--- Entries provided ---
★ ★ ★ ★ ★ ★ ★

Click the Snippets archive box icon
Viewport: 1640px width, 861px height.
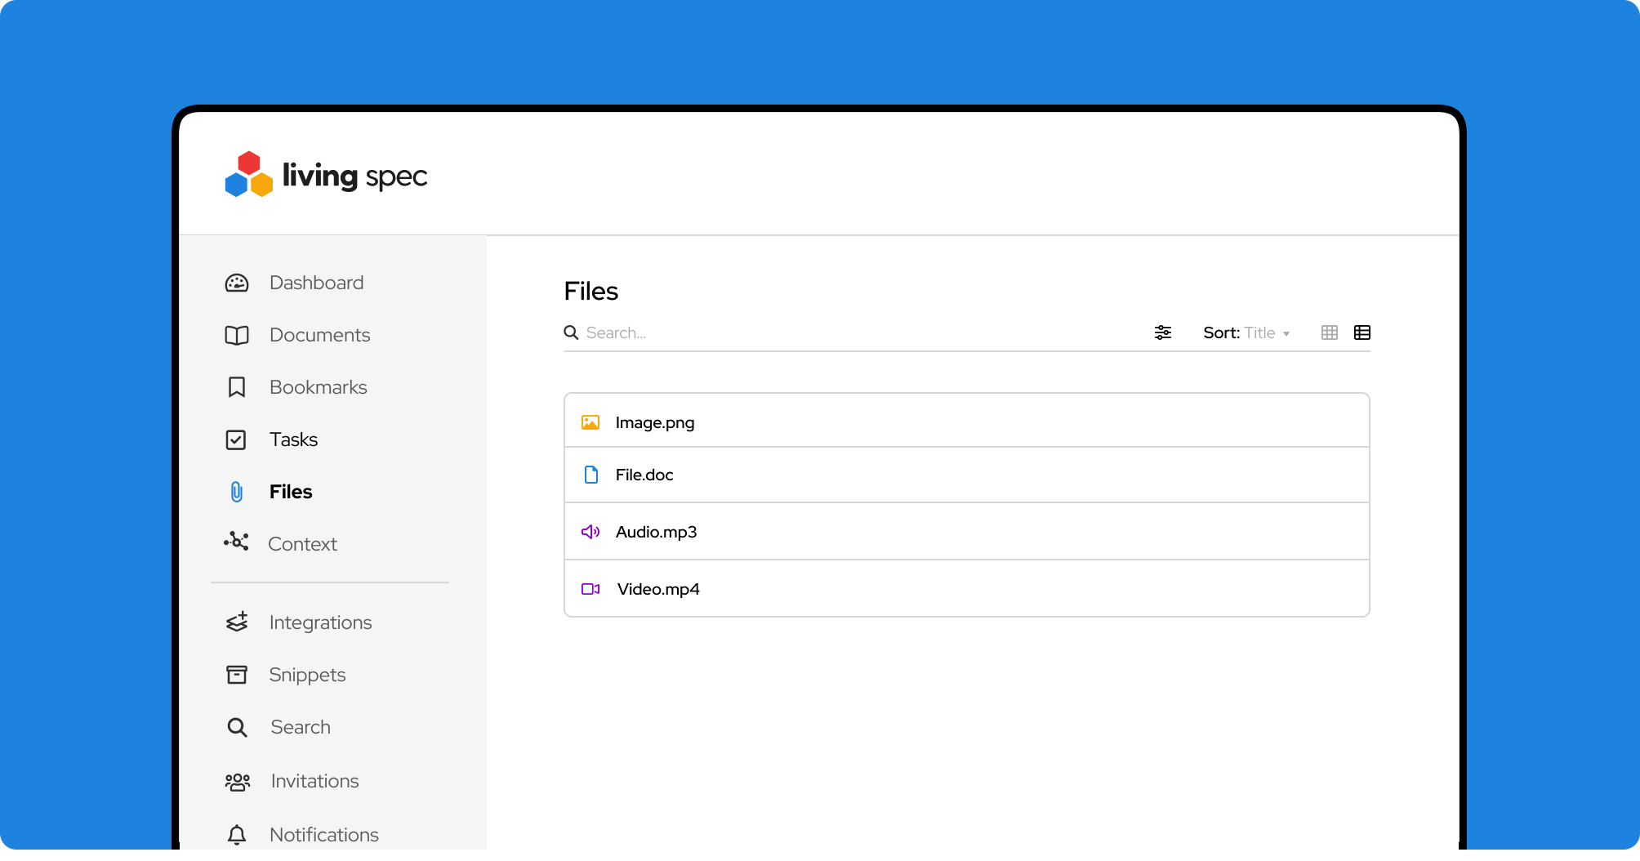point(237,675)
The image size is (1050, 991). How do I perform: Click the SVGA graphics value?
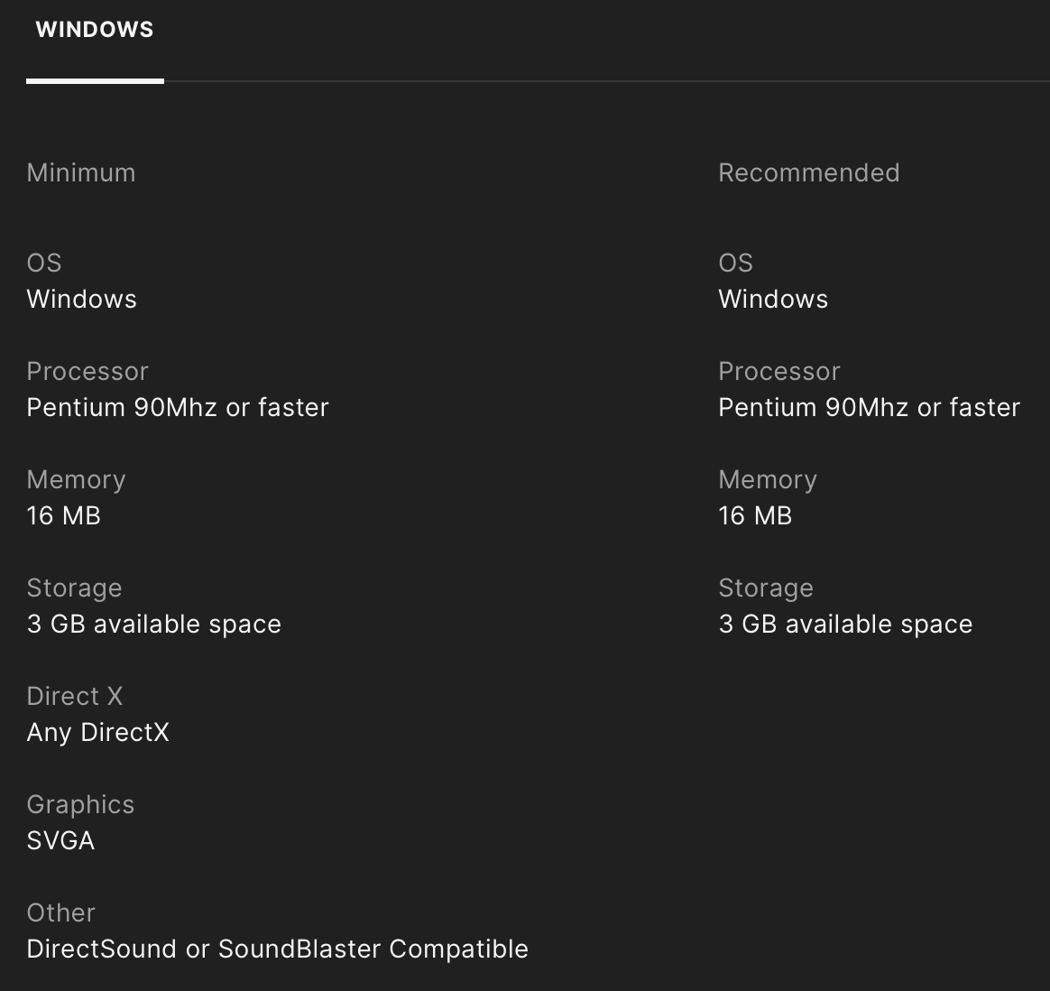[60, 840]
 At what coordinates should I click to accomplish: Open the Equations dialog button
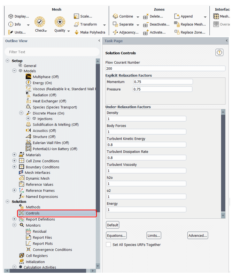click(116, 235)
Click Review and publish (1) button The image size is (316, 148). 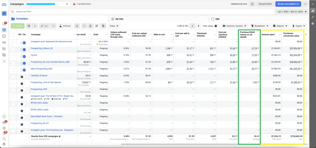(288, 4)
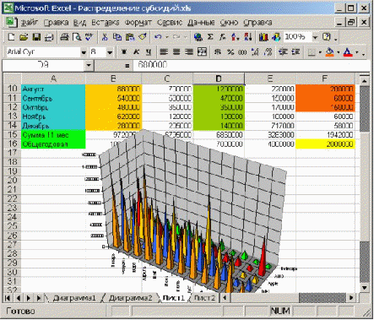This screenshot has height=320, width=374.
Task: Toggle Bold formatting button
Action: [x=124, y=52]
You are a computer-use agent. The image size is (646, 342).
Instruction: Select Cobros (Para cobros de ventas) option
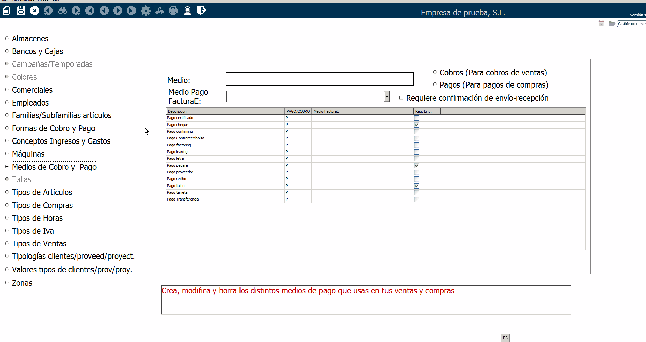coord(435,72)
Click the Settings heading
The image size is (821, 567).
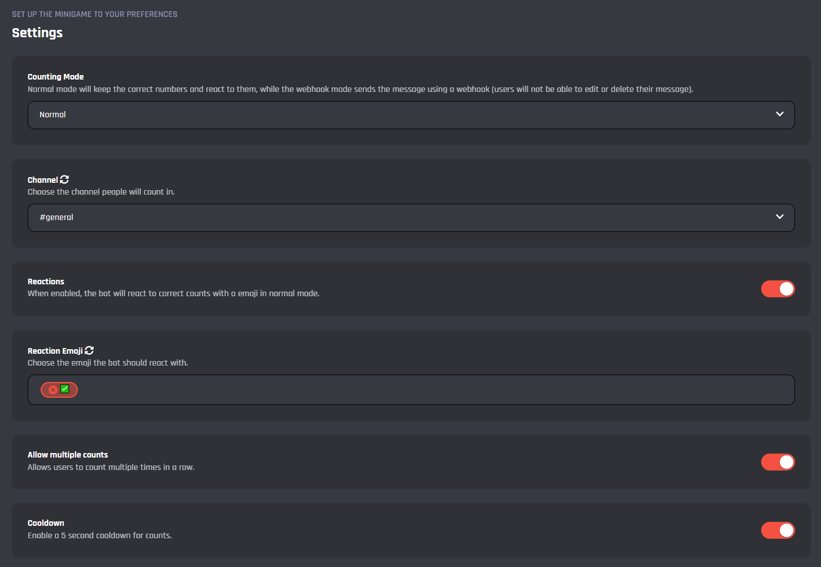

★ ★ ★ ★ ★ ★ ★

--- Work to complete ---
Reproduce the part of the records that opens with the line containing "You are a computer-use" and closes at the end of the records, renaming "Settings" to "Preferences" and keeping everything else the same. Omit the pictures.

--- Output ---
You are a computer-use agent. The image size is (646, 342).
Instruction: Select Cobros (Para cobros de ventas) option
coord(435,72)
Click the Preferences heading
The image size is (821, 567).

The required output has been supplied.